SELECTED TEXT -
——————
Just Reading
JUST READING
As Rita Felski (University of Virginia) notes in her
syllabus for ENCR 3400: Theories of Reading, Spring 2019, many "everyday
experiences of reading…are either ignored or treated with suspicion in literary
theory. Felski is introducing
undergraduates to critical (theory-based) and post-critical (experience-based)
reading. Why experience should be
identified as post-critical is subject to question. Unless logic fails us in 2019, it is logical
to assume experiences of one sort or another are prior to the construction of
theories. Perhaps Felski invokes the
critical/post-critical binary to suggest her pedagogy is more orthodox than
radical, that in her classroom what ought to be said coldly to literary theory will
not be voiced: Um Himmels willen, ficken Sie sich selbst. Felski, who succeeded Ralph Cohen as editor
of New Literary History, perhaps remembers one of his rules: a proper scholar/critic speaks to colleagues
and only by dint of accident to the
masses. She remembers, no doubt, another
of Cohen's claims: good propositions
contain grounds for their refutation.
While reader-response theory and other speculations in
the domains of subjective criticism do refute or deconstruct the hype of
literary theory in academic cloisters, they remain safely behind the walls,
behind the arrogant veils of mystery.
They hesitate to walk the walk or talk the talk of everyday reading
experiences. They dread the plain talk
and common sense of everyday life that promotes meaningful conversations among
people who resist academic enslavement.
——————
TASK STATEMENT -
Return everything in the passage on everyday reading from "They hesitate to" down to "resist academic enslavement.", word for word.

DATA EXCERPT -
——————
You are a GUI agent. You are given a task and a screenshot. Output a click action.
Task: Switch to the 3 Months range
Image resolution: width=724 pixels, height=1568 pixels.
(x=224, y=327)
——————
TASK OUTPUT -
They hesitate to walk the walk or talk the talk of everyday reading
experiences. They dread the plain talk
and common sense of everyday life that promotes meaningful conversations among
people who resist academic enslavement.